L’INVS (Institut de Veille Sanitaire) analyse les données de base de santé publique, effectue le choix d'indicateurs fiables et pertinents d’épidémiologie, diffuse une information régulière aux décideurs.
L’INSERM (Institut National de la Santé et de la Recherche Médicale) effectue des recherches sur l’épidémiologie des cancers professionnels et sur les composantes professionnelles et sociales de la santé.
L’INRS (Institut National de Recherche et de Sécurité) développe des bases de données et des métrologies d’exposition adaptées aux polluants chimiques et biologiques industriels.
Le troisième plan national santé environnement 2015-2019 (PNSE3) implique dans la recherche l’Agence nationale de sécurité sanitaire de l’alimentation, de l’environnement et du travail (ANSES) et l’Institut national de l’environnement industriel et des risques (INERIS) : «L’objectif est de construire d’ici la fin du PNSE3, à partir d’indicateurs d’exposition un indicateur composite permettant d’obtenir une vision globale et intégrée des expositions environnementales dont on sait qu’elles ont un lien avec la santé humaine».
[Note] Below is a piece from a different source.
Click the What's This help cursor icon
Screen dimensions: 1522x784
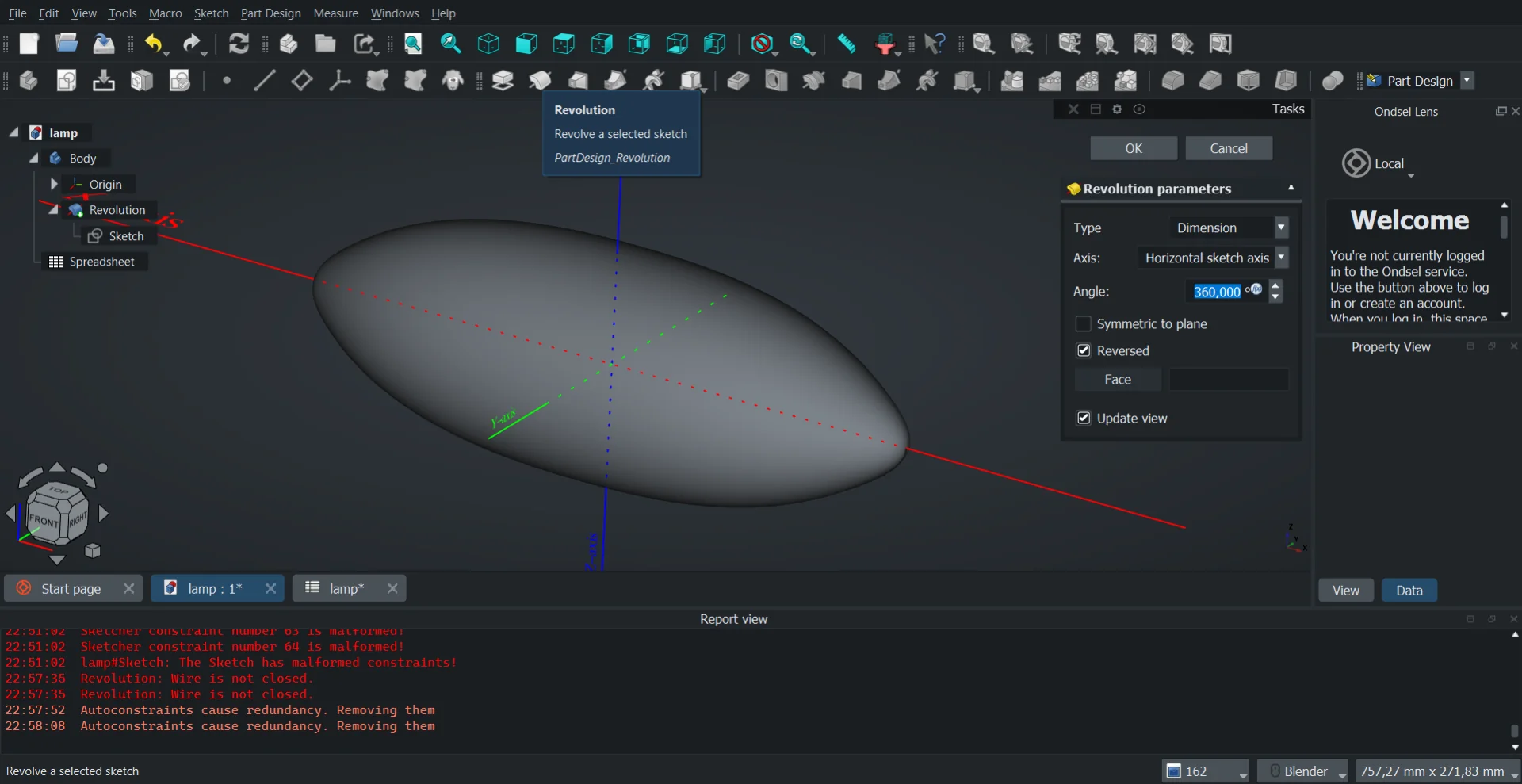coord(935,44)
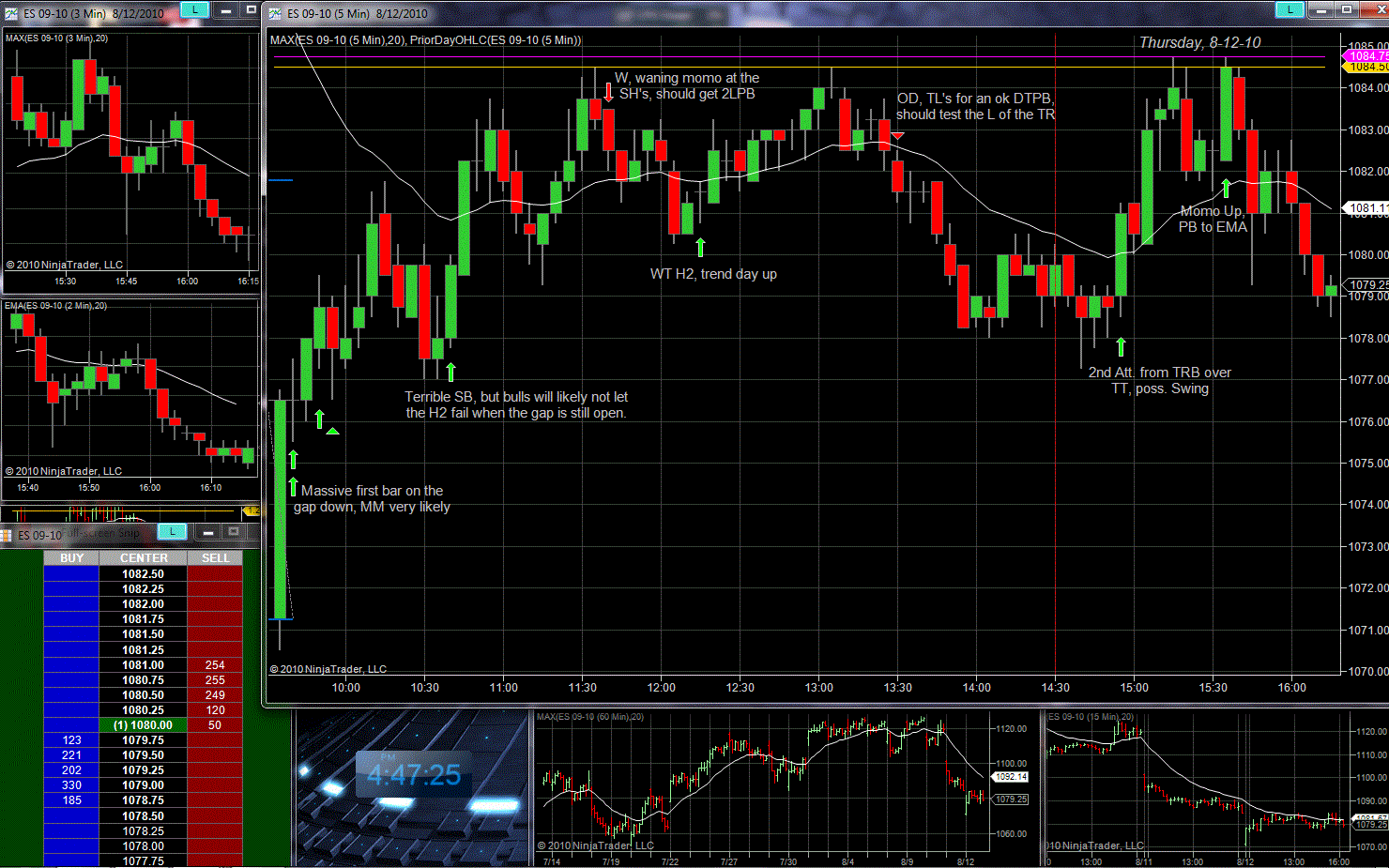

La base de données COLCHIC est alimentée par les prélèvements réalisés par les laboratoires des CRAM, et du laboratoire de l’INRS. Elle contient des informations sur les conditions de réalisation des prélèvements (technique de prélèvement, volume, durée, méthode, ...), des données sur l’entreprise (secteur d’activité économique, localisation, ...), et des informations sur les travailleurs (fréquence d’exposition, profession, type de tâches effectuées, ...).
Pour les institutions de la santé au travail, la traçabilité permet d’alimenter les recherches épidémiologiques et toxicologiques avec des données qui sont sinon très insuffisantes ou trop dispersées. Il s’agit de bien repérer les caractéristiques des expositions pathogènes (durée/intensité...), d’éliminer par des analyses de signification statistique les nombreux biais causés par la mauvaise connaissance des types et des niveaux d'exposition professionnelle, les nombreux facteurs de confusion entre les interactions des expositions professionnelles associées et extraprofessionnelles (tabagisme, alcool, alimentation, rayons UV...).